A direct “no” sometimes makes customers come totally unhinged. They complain to my editors, threaten my sponsors and send me hate mail. So I try to avoid that by letting them down easy.
In other words, I tell what some have described as a white lie.
By the way, I prefer to think of it as an incomplete answer — but the accusations of an angry minority sure got me to thinking. One of the most-cited surveys about lying in the workplace suggests the practice is rampant, and that employees lie to each other at least as much as they lie to you.
But should a business ever lie to a customer? If so, when? And also, how can you tell you’re being lied to? Here are a few common instances and why the lie isn’t always as bad as it sounds.
“Your business is important to us.”
That may be true at an institutional level, although it’s often more accurate to say that your money is important to the company. The phrase is repeated so often that it becomes a meaningless mantra tacked on to the script someone reads when you call a business or finish a purchase. What’s more, the way it’s said — often totally insincere — makes it sound improbable.
Why it’s OK: An employee may not believe it, and it may not be completely true, but at some level, your business is really important. Without it, the company would be bankrupt. You’re more than a number. Thanks for the reminder.
“The check is in the mail.”
Lies about refunds are so common in corporate America that customers have come to expect them. When a representative promises to send a check or to refund money to your credit card, what that person really means is that the process is about to start. Expect four to six weeks for it to show up in your account. Two credit-card billing cycles can seem like half an eternity. Don’t expect anyone to give it to you straight.
Why it’s OK: You’re patient, and besides, a written promise of a refund is as good as a refund when it comes to your credit card. Your bank refers to these promises as credit memos, and if the money doesn’t come through, you can literally take the promise to the bank. Look who’s playing games now!
“I’ll transfer you to my supervisor now.”
Call center employees love to do this. Here’s how it works: An unhappy customer won’t get off the phone and demands to speak with that person’s supervisor.

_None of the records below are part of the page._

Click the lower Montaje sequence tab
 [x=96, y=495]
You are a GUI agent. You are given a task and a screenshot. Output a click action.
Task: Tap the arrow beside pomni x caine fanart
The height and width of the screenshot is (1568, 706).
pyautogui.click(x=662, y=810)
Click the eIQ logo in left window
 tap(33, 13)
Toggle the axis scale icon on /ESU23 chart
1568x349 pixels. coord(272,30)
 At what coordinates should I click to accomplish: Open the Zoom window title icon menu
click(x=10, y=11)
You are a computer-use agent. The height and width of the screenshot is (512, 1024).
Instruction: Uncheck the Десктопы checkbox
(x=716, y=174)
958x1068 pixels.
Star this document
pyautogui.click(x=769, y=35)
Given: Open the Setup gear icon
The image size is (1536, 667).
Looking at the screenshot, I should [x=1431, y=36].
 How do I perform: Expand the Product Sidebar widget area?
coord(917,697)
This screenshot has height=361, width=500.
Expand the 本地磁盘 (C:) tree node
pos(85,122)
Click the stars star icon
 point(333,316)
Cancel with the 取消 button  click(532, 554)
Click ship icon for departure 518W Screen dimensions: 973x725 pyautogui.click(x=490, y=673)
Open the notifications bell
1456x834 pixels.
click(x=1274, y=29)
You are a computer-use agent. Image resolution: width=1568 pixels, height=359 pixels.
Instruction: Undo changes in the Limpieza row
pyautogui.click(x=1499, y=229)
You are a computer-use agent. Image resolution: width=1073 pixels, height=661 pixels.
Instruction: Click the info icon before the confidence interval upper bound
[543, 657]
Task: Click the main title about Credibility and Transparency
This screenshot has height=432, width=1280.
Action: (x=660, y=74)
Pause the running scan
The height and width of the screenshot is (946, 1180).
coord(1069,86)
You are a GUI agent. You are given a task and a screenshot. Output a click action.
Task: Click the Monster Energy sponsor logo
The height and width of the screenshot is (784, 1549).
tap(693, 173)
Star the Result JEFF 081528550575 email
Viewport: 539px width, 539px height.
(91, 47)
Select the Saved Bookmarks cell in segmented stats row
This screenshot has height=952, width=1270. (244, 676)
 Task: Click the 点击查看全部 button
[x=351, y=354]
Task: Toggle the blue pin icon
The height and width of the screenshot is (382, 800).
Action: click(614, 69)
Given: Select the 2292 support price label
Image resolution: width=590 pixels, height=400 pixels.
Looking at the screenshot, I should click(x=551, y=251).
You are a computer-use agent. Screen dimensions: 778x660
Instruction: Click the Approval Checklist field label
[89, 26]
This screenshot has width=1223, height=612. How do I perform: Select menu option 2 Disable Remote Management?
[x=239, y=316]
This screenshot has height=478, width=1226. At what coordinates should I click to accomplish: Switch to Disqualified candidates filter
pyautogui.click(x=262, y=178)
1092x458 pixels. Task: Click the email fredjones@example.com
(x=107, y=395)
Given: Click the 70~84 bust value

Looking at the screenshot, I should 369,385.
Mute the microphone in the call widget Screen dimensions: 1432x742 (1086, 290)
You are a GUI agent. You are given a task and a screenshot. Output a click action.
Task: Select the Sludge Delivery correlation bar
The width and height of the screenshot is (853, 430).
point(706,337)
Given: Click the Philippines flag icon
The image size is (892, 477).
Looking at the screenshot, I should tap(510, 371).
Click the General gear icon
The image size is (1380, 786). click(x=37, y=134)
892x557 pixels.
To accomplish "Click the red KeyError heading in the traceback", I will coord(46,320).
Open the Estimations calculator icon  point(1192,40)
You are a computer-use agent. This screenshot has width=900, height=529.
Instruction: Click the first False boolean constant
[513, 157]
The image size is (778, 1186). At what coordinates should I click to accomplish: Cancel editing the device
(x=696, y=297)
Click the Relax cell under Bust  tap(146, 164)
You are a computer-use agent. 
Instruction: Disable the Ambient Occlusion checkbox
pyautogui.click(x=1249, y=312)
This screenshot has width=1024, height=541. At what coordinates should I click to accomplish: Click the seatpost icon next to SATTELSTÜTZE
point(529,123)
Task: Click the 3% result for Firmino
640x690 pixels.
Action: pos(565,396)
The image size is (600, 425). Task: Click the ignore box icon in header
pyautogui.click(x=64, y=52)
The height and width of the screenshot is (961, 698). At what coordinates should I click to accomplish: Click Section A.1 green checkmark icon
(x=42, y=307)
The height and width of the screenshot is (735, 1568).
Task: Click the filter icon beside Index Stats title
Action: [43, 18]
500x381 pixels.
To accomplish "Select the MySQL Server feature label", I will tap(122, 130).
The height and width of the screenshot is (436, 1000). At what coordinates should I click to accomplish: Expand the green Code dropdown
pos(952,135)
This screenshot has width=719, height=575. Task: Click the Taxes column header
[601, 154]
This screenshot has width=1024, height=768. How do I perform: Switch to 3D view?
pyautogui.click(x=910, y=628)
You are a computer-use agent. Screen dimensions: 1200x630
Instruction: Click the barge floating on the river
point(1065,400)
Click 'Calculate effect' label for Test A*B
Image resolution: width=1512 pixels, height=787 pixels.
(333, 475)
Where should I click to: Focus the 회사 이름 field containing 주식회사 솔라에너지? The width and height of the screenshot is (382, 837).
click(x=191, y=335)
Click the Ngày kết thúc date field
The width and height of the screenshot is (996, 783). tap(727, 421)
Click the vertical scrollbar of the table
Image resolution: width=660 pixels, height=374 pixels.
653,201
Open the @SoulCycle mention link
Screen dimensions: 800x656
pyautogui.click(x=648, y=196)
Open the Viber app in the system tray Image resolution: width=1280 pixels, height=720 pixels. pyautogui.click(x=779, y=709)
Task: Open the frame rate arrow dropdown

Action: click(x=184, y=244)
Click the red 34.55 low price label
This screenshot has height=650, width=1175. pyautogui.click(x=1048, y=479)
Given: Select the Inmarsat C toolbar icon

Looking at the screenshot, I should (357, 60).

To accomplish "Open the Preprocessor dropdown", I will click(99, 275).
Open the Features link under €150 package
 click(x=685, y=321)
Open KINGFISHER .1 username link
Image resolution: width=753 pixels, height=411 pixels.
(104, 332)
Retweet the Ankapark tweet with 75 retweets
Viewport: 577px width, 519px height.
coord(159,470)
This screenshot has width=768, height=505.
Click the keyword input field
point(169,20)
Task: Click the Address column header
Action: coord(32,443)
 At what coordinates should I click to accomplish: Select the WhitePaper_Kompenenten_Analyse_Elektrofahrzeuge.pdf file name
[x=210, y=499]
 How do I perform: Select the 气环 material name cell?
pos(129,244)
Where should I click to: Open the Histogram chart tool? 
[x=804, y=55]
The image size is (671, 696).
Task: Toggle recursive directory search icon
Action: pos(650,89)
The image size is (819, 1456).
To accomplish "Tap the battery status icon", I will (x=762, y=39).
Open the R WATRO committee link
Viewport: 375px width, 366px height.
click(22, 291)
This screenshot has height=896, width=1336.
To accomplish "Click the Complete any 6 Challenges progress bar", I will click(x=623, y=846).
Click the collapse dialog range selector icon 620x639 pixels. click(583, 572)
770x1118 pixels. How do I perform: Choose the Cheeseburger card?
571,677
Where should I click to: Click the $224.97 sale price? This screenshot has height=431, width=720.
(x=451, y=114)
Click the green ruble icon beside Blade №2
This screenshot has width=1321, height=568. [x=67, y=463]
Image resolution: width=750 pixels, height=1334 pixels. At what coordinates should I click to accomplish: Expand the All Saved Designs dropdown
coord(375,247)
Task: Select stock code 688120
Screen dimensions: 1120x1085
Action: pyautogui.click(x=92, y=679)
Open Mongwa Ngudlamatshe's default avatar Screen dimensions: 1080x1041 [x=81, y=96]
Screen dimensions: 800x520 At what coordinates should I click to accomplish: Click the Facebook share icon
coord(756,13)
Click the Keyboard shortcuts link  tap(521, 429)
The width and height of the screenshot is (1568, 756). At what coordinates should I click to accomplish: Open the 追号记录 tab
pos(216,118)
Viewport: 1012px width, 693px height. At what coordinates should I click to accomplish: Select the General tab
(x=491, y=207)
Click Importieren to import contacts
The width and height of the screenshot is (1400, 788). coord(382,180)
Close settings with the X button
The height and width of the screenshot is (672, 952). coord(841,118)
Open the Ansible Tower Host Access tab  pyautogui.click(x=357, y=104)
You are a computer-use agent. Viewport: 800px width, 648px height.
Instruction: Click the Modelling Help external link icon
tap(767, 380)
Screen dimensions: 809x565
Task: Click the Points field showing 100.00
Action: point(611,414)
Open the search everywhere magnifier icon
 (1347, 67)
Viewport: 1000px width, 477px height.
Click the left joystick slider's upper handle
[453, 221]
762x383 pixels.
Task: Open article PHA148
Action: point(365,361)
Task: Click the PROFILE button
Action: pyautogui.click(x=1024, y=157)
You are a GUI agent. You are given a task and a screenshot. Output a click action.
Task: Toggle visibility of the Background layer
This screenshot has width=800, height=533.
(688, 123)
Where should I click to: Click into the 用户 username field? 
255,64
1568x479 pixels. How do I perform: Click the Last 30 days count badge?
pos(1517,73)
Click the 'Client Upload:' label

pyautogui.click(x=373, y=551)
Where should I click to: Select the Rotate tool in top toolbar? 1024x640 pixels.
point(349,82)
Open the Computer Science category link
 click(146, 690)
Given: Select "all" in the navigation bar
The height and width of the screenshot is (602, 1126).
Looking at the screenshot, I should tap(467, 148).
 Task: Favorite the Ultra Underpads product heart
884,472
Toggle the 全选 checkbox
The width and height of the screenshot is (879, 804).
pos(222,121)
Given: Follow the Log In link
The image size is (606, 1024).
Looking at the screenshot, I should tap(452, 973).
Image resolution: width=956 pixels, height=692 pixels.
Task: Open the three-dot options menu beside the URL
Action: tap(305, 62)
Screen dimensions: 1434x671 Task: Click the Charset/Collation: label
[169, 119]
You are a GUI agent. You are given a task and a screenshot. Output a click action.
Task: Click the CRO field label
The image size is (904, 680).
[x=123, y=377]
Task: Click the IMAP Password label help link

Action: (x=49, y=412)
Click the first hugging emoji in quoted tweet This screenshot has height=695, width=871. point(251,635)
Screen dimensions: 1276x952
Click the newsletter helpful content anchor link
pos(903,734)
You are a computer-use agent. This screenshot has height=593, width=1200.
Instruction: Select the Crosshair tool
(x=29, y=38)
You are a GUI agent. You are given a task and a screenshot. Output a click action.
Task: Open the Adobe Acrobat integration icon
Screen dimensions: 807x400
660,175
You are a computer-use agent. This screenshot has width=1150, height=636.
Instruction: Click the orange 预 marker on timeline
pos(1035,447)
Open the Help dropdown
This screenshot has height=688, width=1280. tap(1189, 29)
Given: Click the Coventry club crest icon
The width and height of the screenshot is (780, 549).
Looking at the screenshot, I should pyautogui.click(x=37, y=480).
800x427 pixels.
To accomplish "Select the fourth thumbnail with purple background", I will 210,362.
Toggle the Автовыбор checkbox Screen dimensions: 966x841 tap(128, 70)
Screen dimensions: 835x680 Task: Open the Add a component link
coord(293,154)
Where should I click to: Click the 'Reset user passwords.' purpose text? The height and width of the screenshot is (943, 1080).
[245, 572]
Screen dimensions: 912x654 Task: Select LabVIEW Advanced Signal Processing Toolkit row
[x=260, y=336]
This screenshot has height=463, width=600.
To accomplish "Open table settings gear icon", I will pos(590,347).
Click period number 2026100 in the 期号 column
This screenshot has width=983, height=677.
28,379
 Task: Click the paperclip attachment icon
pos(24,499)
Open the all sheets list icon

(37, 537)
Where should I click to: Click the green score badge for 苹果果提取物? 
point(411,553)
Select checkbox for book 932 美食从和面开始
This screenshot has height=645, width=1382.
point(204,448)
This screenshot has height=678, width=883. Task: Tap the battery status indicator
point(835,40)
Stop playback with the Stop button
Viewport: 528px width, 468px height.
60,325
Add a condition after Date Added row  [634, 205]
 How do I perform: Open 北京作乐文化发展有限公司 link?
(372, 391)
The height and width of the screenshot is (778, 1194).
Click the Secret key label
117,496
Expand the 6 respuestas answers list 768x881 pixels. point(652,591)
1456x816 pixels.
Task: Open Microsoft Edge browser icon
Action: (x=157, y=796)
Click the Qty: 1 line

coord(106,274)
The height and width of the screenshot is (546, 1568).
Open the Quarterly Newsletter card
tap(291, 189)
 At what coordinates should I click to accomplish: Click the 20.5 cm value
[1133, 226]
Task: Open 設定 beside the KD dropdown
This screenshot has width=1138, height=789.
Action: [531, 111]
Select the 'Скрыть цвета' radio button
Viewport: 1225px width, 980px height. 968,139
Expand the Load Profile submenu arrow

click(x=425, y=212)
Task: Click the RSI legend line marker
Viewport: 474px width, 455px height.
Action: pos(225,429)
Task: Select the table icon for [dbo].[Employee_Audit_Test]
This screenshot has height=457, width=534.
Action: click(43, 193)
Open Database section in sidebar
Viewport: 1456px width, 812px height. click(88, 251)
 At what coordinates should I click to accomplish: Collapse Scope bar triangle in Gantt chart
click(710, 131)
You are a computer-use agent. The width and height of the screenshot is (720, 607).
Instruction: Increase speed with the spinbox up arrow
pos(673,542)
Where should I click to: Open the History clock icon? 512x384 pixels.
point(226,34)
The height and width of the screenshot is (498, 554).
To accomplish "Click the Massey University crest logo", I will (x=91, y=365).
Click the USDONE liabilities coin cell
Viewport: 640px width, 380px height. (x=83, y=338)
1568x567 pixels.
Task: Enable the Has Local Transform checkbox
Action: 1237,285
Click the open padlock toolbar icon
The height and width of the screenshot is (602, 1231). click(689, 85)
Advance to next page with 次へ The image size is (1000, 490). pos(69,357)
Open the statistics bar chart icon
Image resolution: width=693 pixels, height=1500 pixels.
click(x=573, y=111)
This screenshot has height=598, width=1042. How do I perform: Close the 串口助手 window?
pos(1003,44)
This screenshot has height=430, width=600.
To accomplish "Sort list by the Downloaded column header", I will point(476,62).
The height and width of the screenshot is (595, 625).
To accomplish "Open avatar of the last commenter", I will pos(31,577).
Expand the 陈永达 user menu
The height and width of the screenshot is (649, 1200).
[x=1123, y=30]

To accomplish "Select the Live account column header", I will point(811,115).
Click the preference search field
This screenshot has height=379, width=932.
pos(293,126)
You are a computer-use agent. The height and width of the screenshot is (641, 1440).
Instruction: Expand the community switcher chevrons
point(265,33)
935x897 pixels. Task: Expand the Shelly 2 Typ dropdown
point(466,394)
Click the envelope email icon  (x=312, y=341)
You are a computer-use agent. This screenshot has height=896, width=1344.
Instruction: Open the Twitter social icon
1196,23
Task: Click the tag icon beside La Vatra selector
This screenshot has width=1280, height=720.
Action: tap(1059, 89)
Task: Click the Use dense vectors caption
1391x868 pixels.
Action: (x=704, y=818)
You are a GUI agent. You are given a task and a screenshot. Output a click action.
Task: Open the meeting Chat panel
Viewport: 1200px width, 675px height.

So call center employee #1 transfers the angry call to call center employee #2 sitting across from him — not a supervisor — and that employee just reiterates what employee #1 says, making the customer feel utterly powerless. It’s a sick game but I support it.
Why it’s OK: Even if the call were transferred to a “real” supervisor who could fix it, would you trust anything that person says? I wouldn’t. Always, always get it in writing. They’re doing you a favor by playing the supervisor game. You should be grateful.
If you have to ask, “When am I being lied to?”, the answer should be pretty obvious by now. From the time you walk through the door of a store to the moment you finish your transaction, the truth is relative.
But a small subset of corporate untruths may actually serve you, the customer, because they illuminate the path to better service.